あとがき

 最初にユーゴスラヴィアの拙いコンテンツを上げてから、もう7ヶ月になる。
 実のところ、まだ満足できる出来であるとは言えない。とくに第4コンテンツは、前半の複雑なうえに詳しく書く価値の見出せない内戦の経緯が多いわりに、後半のNATO空爆の経緯がほとんど語られてはいない。
 言い訳がましく聞こえるかもしれないが、これは私のせいではない。
 歴史関係の書物は、今そこにあることを述べることを忌諱する。歴史学は明らかに現代を避けているのだ。それは誤りを恐れるからかもしれないし、歴史の領域ではないと考えているからかもしれない。だがその結果として、現在そこにある危機に対して、誰もなにも語ろうとはしない。
 ジャーナリズム関係の書物は、今そこにあることを述べてはいる。だが、それはどちらかというと「そこにあること」のみに終始する傾向がある。戦争の映像や写真を見せてくれはするが、なぜその戦争が起こらざるを得なかったのか、回避する道はなかったのか、解決する道はないのかについては語ろうとはしない。
 結果として、手に入った本の多くは、「ユーゴが崩壊して内戦が起こった。人が死んだ。」という事実を述べ、見せるが、「なぜユーゴは崩壊したのか」「なぜ内戦が起こったのか」についてはおざなりである。
 戦争は人が死ぬ。戦争は忌諱されるべきものだ。そのようなことはむしろ常識ではないのか?我々は、「ボスニアで内戦が発生しました」という報道を聞いて、人が死ぬことを推測できないほど想像力に貧困なのか?
 別のところでも書いたが、反戦運動は「人を殺すな」とはいうが「戦争を避ける為にこうしたらいい」とは言わない。したがって説得力に欠ける。戦争で人が死ぬことは、当事者が一番知っている。当事者が戦争を避ける為に望んでいるのは、「人を殺すな」という声ではないのだ。
 このことは、太平洋戦争時の日本を思い浮かべてみれば分かることと思う。内には軍部独裁があり、外にはアメリカの進出との対立があった。太平洋戦争は誤りだったということは簡単だ。だが、ならどうすべきだったのかという議論を聞いたことはない。そのような内憂外患を解決できずに戦争に突入してしまったのであって、日本人が戦争大好きで殺し合いが大好きなトチ狂った人種であるから戦争に突入したのではないのに。
 私は歴史学を学ぶ身である。歴史学はなんの役に立つのか、と思う向きもあるだろう。しかし、紛争に対し、その原因を詳しく洞察でき、したがって解決方法にもっとも近いところにいるのは、歴史家ではないだろうか?そして、紛争を解決するためにわれわれがすべきなのは被害者の死を思い涙することではなく、紛争の原因を探り、解決手段を考察し、当事者に提示することである。

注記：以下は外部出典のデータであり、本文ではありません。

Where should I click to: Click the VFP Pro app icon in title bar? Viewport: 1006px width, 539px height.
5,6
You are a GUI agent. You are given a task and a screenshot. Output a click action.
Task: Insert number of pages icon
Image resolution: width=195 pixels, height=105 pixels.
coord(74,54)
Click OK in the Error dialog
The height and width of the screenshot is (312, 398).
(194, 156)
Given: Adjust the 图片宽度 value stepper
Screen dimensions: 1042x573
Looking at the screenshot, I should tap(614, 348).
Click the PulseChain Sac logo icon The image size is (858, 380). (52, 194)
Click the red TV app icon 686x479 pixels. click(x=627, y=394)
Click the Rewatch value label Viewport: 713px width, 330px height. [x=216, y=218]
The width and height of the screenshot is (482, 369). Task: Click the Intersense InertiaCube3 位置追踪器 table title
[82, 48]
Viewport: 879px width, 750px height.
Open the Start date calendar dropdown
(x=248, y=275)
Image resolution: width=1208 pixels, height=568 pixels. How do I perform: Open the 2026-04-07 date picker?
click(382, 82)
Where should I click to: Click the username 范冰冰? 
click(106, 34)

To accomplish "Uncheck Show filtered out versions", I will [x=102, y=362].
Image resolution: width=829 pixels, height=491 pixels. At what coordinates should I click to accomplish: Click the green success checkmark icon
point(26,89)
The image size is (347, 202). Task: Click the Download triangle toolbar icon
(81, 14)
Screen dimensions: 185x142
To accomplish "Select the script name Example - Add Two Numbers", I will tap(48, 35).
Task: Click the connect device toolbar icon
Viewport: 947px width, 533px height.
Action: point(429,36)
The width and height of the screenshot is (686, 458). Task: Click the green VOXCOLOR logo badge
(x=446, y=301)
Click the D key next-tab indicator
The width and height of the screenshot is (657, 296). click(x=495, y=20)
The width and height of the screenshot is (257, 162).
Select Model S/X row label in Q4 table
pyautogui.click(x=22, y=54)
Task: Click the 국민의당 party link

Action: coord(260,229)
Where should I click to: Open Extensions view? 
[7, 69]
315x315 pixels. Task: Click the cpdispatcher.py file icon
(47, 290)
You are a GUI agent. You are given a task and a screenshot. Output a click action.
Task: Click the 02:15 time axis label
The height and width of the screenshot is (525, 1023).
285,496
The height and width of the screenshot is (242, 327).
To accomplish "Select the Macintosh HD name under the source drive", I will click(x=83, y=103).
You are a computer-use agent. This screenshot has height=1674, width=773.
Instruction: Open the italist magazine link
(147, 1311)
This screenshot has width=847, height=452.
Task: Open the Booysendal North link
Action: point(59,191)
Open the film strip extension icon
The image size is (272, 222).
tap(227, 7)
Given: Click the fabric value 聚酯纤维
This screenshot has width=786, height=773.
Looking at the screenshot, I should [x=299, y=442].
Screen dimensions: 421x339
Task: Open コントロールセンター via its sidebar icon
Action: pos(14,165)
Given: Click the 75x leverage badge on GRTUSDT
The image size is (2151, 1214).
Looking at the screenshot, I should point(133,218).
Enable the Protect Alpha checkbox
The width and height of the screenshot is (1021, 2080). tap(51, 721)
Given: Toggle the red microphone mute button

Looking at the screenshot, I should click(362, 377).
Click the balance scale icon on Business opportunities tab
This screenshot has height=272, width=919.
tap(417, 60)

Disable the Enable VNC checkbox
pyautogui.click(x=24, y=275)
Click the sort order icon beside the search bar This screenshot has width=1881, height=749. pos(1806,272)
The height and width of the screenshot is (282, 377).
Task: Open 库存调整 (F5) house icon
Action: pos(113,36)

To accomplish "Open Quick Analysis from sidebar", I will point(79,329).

 9月24日、ユーゴスラヴィアでは大統領選挙が行われる。この10年、強硬に大セルビア主義に立って内戦を激化させたミロシェビッチが続投するのか、敗北するのか。
 諸外国は野党に表立った支援を出来ずにいる。NATO空爆でユーゴ人民の外国への不信感が募っているからだ。
 そして、劣勢が伝えられるミロシェビッチは、どういう行動に出るのか。某国のように人気取りのため侵略戦争を始めるのか。それとも、選挙で不正を働くのか。
 前者の道は、第三次バルカン戦争に続く可能性のある茨の道である。

参考文献

○参考になるだけの質・量を持つもの。ただし、コソヴォ空爆以前しか載っていない。

新版世界各国史18 バルカン史 柴宜弘・編 山川出版社
    バルカン半島諸国の通史。歴史学的観点に立っていて簡潔明瞭。もっともよく使った。

ユーゴ紛争 多民族・モザイク国家の悲劇 千田善・著 講談社現代新書
    ジャーナリズムの観点から見たもので、感情的・表面的に過ぎるように思われる。

バルカン ユーゴ悲劇の深層 加藤雅彦・著 日本経済新聞社
    バルカン半島の内戦を専門に扱っていて、感情的な観点が少なくていい。

○表・参考資料類

世界史年表・地図 吉川弘文館
    手に入りやすく詳しい。非常にお勧め。詳し過ぎるのが難点に思えることがある。

ユニオン世界地図 JUST NOW WORLD ATLAS
    索引が主な地名だけで、使えない。が、バルカン半島の大きな地図が載っていて見やすかった。